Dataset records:
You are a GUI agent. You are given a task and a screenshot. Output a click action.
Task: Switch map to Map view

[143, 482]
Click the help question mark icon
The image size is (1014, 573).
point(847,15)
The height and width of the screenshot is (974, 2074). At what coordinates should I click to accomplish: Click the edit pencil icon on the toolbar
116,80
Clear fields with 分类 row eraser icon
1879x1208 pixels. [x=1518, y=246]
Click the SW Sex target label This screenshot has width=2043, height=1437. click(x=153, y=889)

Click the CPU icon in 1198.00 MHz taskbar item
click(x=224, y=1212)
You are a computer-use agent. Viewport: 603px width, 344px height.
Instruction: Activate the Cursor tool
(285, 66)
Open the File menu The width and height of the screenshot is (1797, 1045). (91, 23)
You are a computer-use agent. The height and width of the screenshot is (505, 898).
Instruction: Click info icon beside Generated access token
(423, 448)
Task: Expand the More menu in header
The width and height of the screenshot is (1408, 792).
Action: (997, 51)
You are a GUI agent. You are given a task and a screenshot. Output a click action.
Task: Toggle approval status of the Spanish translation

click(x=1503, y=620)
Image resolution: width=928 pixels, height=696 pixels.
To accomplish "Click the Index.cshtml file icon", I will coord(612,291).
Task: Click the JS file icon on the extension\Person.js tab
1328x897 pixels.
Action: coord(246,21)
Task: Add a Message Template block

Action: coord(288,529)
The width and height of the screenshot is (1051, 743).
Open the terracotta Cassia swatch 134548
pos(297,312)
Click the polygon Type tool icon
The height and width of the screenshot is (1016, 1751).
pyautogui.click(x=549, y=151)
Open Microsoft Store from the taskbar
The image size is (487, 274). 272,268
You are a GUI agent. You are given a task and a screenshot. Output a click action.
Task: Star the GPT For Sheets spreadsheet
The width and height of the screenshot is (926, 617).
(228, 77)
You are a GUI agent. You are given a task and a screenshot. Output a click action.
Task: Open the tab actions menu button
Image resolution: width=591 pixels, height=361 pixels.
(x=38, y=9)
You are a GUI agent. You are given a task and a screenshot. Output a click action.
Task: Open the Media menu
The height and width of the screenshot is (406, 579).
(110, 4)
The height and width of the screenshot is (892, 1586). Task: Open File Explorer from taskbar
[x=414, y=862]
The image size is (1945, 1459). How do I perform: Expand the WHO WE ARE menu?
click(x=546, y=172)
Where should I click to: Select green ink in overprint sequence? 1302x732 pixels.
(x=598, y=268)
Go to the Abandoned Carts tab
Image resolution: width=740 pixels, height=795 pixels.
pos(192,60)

● What you should do
Look above for the line with "Task: Switch map to Map view" and the line with "Task: Star the GPT For Sheets spreadsheet"; transcribe both and all lines in between, exactly, and nothing else.

● Response to this task
Task: Switch map to Map view

[143, 482]
Click the help question mark icon
The image size is (1014, 573).
point(847,15)
The height and width of the screenshot is (974, 2074). At what coordinates should I click to accomplish: Click the edit pencil icon on the toolbar
116,80
Clear fields with 分类 row eraser icon
1879x1208 pixels. [x=1518, y=246]
Click the SW Sex target label This screenshot has width=2043, height=1437. click(x=153, y=889)

Click the CPU icon in 1198.00 MHz taskbar item
click(x=224, y=1212)
You are a computer-use agent. Viewport: 603px width, 344px height.
Instruction: Activate the Cursor tool
(285, 66)
Open the File menu The width and height of the screenshot is (1797, 1045). (91, 23)
You are a computer-use agent. The height and width of the screenshot is (505, 898).
Instruction: Click info icon beside Generated access token
(423, 448)
Task: Expand the More menu in header
The width and height of the screenshot is (1408, 792).
Action: (997, 51)
You are a GUI agent. You are given a task and a screenshot. Output a click action.
Task: Toggle approval status of the Spanish translation

click(x=1503, y=620)
Image resolution: width=928 pixels, height=696 pixels.
To accomplish "Click the Index.cshtml file icon", I will coord(612,291).
Task: Click the JS file icon on the extension\Person.js tab
1328x897 pixels.
Action: coord(246,21)
Task: Add a Message Template block

Action: coord(288,529)
The width and height of the screenshot is (1051, 743).
Open the terracotta Cassia swatch 134548
pos(297,312)
Click the polygon Type tool icon
The height and width of the screenshot is (1016, 1751).
pyautogui.click(x=549, y=151)
Open Microsoft Store from the taskbar
The image size is (487, 274). 272,268
You are a GUI agent. You are given a task and a screenshot. Output a click action.
Task: Star the GPT For Sheets spreadsheet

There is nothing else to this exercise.